* start Materials provided *

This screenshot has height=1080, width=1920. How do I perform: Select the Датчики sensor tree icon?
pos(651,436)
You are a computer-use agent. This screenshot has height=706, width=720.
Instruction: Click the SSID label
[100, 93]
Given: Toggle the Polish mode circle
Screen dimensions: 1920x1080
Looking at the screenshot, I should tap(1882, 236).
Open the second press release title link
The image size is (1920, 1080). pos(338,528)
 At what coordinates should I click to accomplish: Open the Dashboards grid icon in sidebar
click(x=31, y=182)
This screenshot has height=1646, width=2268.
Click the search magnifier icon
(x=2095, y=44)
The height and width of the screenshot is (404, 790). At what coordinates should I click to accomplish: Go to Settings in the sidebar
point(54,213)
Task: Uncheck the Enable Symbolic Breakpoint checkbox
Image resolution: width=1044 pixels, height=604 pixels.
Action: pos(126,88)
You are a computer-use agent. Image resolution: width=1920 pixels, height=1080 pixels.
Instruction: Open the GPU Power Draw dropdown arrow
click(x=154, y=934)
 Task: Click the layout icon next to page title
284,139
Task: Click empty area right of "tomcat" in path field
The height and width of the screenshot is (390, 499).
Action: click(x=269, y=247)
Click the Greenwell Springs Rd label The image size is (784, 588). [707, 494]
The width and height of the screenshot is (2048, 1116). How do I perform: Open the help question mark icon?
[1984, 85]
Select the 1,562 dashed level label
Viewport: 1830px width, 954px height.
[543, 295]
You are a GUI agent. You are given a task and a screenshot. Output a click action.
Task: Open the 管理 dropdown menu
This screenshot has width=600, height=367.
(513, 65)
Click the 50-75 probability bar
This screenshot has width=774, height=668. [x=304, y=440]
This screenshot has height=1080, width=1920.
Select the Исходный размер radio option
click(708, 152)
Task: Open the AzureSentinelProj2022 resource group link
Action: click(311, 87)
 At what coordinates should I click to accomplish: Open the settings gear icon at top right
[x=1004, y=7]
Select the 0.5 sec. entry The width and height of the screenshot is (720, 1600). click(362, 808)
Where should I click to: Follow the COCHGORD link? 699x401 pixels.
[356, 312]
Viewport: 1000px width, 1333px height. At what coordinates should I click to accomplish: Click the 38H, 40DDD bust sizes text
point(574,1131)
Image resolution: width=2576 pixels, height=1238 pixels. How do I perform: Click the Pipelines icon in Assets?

* end Materials provided *

▸ Written instruction:
Reproduce everything in the items above, from the line containing "You are a GUI" down to the line containing "This screenshot has width=774, height=668.", with both of those lines included.

▸ Correct result:
You are a GUI agent. You are given a task and a screenshot. Output a click action.
Task: Open the 管理 dropdown menu
This screenshot has width=600, height=367.
(513, 65)
Click the 50-75 probability bar
This screenshot has width=774, height=668. [x=304, y=440]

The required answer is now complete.